REQUIRED ACTIONS:
[A] Say whether each statement agrees with the account of the writer's mother's illness. Give yes or no, plus the words from the account that decide it: (i) The mother had survived a different cancer years earlier. (ii) The mother died the day after she was admitted to the hospital. (iii) The writer's wife stayed at work while the writer went home.
[B] Please pick up the account of the mother's death and the writer's friendships, and continue it after its last sentence.

PASSAGE:
**********

While we were enjoying the company of our new-found friends, beneath the surface this was a somewhat difficult time for us.
The same month we met our friends I received a phone call from my mother. She had been diagnosed with cancer, a disease which has long ravaged our family. She tried to remain positive (she had once beaten a different form of cancer, twenty years before), but I could tell that it was weighing heavily on her mind.
It weighed on mine as well. I had always been very close to my Mom, and the regular phone calls with her were difficult to take. I was not confident that the treatments were working, and over a period of several months her health started to decline. Chemotherapy was becoming less effective and, worse still, she was beset by terrible pain that no amount of medication seemed to offset.
These were dark days, and as time passed I could not shake the feeling that her prognosis would not improve. I tried my best to remain upbeat for her sake, but hope in such circumstances is hard to come by.
From time to time we continued to visit our new friends, enjoying their company and a welcome – albeit temporary – reprieve from what was happening. Even so, I found it incredibly difficult to disguise my emotional state. There were times, I'm sure, that I came across as standoffish and aloof. If it bothered them, they never let on.
In late June of 2007 I received a phone call from a family member letting me know that my mother's condition was worsening daily and that it would probably be a good idea to visit her as soon as possible. My wife and I took an indefinite amount of time off from work and traveled back home. A day after I arrived we admitted my mother to the hospital. I was by her side when she passed away two weeks later. She was only fifty-six years old.
The following months were indescribably difficult in many ways. I was tasked with taking care of a number of things I would rather have avoided: Funeral arrangements, various legal matters and making the long trek back home. These were among the hardest days of my life.
Less than half a year has gone by since my mother's passing. While the initial shock has begun to wear away as one might expect, the normal process of grieving has at times been thwarted by various family dramas in the time since, and the approach of the holiday season held little cheer for me.
...And Ups.
Friendship is not just a word. Not to me, especially after the last several months. It is not a word that captures the essence of those whose presence you enjoy. It is not, needless to say, a valid descriptor for those who are simply enjoyable to fuck.

**********

SUPPLIED DATA:
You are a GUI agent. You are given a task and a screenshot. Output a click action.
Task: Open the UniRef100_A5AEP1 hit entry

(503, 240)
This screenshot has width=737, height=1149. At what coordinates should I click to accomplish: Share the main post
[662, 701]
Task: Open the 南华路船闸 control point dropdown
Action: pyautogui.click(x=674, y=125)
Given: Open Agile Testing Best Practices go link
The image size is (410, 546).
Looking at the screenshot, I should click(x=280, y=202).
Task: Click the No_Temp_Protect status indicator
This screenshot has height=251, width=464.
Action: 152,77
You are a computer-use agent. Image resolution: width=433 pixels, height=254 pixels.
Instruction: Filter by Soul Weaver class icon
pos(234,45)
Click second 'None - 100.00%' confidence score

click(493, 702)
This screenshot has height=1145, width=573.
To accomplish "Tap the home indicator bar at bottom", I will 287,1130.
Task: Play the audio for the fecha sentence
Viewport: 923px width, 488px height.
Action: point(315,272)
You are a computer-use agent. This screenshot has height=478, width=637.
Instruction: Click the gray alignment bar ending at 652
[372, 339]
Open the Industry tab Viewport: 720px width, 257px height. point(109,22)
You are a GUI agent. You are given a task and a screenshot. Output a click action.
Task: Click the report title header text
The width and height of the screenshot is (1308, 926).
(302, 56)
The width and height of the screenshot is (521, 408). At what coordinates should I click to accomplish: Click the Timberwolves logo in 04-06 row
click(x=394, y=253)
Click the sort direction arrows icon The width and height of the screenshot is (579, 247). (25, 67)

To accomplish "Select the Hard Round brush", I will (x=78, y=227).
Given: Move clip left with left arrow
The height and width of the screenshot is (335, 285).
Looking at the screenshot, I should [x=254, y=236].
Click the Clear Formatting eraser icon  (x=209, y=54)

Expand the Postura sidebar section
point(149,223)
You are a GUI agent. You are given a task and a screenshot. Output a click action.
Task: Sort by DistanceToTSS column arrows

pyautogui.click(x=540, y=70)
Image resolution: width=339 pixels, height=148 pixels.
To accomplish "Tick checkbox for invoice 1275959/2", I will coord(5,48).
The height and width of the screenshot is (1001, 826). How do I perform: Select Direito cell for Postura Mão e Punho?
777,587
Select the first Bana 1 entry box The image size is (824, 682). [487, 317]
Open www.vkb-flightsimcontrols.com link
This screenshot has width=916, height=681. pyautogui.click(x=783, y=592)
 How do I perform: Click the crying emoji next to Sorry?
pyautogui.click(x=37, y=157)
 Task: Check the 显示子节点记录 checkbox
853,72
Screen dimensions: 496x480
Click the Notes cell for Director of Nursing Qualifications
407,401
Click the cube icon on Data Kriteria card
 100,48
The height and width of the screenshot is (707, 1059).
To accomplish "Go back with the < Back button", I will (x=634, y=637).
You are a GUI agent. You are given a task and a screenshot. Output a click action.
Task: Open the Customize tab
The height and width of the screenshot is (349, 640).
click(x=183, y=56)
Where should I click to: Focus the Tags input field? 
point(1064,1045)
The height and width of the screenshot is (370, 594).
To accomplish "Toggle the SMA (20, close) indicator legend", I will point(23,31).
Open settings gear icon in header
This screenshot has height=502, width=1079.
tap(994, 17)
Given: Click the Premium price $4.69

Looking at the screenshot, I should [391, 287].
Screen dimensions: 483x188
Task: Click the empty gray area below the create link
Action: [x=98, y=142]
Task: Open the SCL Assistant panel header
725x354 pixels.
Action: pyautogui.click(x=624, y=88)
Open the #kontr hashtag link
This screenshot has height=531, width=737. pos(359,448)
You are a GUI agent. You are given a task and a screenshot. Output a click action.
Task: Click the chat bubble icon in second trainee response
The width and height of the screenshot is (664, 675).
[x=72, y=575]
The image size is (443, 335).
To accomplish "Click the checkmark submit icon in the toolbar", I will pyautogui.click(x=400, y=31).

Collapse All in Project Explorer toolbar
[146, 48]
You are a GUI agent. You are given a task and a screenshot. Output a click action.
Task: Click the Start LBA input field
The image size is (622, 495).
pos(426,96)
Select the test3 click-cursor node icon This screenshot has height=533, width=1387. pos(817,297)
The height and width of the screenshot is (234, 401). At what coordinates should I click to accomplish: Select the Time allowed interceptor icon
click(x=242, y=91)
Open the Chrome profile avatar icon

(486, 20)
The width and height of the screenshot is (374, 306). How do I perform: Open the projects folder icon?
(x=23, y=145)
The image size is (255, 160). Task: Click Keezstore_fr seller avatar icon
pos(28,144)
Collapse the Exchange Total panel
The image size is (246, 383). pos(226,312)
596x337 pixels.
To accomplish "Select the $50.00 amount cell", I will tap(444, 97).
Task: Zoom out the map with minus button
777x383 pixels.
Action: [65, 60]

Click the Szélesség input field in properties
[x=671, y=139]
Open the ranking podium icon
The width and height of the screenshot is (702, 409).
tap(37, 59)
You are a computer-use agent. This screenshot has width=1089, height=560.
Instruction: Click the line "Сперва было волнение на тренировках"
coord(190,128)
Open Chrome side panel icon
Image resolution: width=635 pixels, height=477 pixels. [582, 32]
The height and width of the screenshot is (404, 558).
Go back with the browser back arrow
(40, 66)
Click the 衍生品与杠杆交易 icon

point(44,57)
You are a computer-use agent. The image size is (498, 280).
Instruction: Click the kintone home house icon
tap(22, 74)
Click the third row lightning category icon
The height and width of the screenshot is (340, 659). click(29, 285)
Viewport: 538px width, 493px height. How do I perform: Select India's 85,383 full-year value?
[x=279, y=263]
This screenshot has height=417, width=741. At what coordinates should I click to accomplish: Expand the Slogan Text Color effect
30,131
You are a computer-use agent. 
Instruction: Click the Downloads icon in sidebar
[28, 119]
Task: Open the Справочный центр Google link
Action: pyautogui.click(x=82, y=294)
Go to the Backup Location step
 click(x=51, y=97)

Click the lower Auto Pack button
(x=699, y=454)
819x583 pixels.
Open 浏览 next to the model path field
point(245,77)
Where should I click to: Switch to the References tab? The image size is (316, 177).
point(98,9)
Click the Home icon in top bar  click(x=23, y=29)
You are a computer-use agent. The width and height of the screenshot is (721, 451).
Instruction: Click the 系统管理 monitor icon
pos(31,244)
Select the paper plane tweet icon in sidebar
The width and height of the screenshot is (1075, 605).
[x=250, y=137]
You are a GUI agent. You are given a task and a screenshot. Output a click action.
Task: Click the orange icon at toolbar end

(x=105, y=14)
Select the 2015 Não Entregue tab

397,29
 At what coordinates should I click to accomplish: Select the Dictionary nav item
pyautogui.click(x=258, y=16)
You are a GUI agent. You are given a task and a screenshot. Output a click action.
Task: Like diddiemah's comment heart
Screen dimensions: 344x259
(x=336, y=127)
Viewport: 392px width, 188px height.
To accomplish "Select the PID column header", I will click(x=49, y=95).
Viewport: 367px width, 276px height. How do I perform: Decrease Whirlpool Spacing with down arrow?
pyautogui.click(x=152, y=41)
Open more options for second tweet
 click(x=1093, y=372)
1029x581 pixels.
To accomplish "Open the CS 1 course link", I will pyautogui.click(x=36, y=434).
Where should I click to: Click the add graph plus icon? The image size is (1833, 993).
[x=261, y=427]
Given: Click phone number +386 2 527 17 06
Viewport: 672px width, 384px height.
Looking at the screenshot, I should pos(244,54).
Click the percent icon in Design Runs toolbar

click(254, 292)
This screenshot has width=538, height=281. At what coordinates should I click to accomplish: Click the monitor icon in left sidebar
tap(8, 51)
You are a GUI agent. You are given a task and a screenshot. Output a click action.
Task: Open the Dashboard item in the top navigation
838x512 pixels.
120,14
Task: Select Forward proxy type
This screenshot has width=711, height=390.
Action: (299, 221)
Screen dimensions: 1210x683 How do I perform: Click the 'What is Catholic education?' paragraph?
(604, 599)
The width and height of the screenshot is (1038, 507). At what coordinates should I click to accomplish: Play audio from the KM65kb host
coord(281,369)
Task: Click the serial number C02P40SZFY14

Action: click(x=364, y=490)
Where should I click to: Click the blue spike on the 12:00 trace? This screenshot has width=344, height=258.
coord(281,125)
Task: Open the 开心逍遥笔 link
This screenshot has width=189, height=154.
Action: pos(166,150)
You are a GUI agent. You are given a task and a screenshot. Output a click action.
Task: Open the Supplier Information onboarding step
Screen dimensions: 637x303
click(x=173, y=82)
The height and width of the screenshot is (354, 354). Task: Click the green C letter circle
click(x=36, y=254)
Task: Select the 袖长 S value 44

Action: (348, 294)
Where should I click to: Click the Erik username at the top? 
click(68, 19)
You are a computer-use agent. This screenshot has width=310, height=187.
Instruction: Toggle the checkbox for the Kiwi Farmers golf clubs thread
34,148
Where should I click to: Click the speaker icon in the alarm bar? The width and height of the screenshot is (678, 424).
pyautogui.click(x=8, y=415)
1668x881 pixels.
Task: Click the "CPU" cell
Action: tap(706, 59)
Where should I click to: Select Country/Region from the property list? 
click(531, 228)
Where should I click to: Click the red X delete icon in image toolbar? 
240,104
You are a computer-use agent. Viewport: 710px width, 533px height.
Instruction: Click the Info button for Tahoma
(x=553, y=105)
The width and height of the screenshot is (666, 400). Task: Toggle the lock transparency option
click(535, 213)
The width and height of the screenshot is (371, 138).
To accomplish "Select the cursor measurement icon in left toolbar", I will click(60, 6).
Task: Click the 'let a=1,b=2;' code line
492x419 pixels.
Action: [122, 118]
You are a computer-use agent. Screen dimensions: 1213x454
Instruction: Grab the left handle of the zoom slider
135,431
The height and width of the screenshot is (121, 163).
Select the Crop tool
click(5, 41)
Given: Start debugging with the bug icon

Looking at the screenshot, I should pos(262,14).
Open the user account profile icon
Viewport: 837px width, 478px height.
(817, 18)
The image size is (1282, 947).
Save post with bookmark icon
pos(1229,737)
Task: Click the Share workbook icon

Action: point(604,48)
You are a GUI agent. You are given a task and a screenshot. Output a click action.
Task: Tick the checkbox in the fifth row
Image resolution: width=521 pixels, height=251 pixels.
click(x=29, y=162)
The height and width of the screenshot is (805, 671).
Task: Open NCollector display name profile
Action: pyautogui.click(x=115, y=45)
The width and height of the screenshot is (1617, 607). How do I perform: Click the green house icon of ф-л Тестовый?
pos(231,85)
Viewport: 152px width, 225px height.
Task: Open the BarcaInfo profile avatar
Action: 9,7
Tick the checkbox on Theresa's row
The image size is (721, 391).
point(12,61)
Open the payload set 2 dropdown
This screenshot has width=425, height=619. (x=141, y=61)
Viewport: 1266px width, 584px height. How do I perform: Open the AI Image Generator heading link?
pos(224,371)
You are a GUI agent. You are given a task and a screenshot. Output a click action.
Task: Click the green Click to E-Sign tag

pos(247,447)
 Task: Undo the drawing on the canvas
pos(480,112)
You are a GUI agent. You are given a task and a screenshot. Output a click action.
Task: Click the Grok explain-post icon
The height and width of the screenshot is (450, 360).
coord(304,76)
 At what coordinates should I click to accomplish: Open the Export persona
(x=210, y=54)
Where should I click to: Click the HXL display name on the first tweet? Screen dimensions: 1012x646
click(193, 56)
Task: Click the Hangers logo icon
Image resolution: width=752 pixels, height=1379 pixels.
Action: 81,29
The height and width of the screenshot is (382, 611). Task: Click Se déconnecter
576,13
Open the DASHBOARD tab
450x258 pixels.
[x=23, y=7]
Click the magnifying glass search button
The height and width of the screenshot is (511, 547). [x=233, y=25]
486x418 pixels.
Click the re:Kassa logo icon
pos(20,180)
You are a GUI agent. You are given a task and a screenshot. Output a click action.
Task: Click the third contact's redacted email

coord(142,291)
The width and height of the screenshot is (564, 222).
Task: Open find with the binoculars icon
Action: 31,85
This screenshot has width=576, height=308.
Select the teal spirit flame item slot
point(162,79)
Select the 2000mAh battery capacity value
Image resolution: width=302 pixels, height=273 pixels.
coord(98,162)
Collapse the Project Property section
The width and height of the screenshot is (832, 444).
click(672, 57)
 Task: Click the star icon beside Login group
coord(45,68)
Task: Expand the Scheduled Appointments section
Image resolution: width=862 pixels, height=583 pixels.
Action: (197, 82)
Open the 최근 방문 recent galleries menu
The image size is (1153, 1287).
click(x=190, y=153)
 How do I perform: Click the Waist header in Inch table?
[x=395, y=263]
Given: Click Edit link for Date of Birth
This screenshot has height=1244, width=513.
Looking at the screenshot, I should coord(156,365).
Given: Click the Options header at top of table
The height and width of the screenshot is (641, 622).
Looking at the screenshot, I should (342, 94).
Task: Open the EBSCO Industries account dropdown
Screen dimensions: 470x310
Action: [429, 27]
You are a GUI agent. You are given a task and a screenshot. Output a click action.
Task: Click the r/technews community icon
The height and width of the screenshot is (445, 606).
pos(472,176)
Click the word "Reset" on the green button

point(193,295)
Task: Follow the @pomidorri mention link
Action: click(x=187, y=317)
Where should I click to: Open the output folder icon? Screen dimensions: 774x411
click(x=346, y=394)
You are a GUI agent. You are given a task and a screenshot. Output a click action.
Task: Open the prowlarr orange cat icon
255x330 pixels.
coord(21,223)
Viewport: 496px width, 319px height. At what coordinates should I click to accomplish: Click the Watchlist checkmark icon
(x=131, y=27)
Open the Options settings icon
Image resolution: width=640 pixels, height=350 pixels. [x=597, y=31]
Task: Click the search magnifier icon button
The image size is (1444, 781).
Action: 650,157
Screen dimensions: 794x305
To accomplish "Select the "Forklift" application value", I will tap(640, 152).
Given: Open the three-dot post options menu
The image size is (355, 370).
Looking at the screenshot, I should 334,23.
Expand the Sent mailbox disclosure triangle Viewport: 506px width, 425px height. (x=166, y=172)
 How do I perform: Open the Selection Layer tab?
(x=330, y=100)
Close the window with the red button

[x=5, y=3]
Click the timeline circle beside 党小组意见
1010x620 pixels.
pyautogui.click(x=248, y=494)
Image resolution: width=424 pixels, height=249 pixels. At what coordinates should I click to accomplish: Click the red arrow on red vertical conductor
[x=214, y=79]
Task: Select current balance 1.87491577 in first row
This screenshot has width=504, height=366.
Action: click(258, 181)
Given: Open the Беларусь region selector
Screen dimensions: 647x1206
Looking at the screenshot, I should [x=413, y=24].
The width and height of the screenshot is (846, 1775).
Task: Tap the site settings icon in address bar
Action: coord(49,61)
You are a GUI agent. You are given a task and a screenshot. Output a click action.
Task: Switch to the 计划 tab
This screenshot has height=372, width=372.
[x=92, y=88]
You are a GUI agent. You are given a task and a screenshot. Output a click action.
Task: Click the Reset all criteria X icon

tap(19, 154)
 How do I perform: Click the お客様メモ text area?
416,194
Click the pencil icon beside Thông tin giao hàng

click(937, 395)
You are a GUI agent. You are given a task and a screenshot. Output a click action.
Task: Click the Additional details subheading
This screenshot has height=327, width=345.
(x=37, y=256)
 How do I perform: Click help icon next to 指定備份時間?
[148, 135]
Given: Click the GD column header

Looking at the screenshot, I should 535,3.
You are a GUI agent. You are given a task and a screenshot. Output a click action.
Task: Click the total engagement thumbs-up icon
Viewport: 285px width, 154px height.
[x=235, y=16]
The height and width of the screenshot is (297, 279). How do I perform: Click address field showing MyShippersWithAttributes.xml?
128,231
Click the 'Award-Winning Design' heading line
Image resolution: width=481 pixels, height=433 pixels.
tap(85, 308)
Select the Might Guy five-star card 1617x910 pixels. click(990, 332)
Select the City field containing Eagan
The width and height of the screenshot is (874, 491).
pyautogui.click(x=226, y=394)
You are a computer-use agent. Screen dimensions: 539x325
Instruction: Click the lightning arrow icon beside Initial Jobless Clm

**********

WRITTEN RESPONSES:
[A]
(i) Yes: "she had once beaten a different form of cancer, twenty years before"
(ii) No: "I was by her side when she passed away two weeks later."
(iii) No: "My wife and I took an indefinite amount of time off from work and traveled back home."

[B]
No, it is something else entirely.
While we were gone for those three weeks and on short notice, our friends took care of our beloved cats for us. They sent us regular updates, even going so far as to post pictures (and video!) online to remind us that our furry children were in good hands and provide us with a little much-needed levity.
When we returned, they expressed their condolences but did not linger on what had happened unless one of us brought it up. They were patient with my moodiness and provided plenty of distraction when I needed it most.
More touching still, they opened their home to my wife and I when we needed cheering up and even invited us to spend the holidays with them and their respective families when we were without any close family of our own.
They did not have to do these things, but they did – and it has greatly helped my wife and I through a very difficult time. Most recently, we all celebrated the dawn of a new year together, an event perhaps more significant to me this year than most.
Things always change, but the future needn't look bleak when in good company.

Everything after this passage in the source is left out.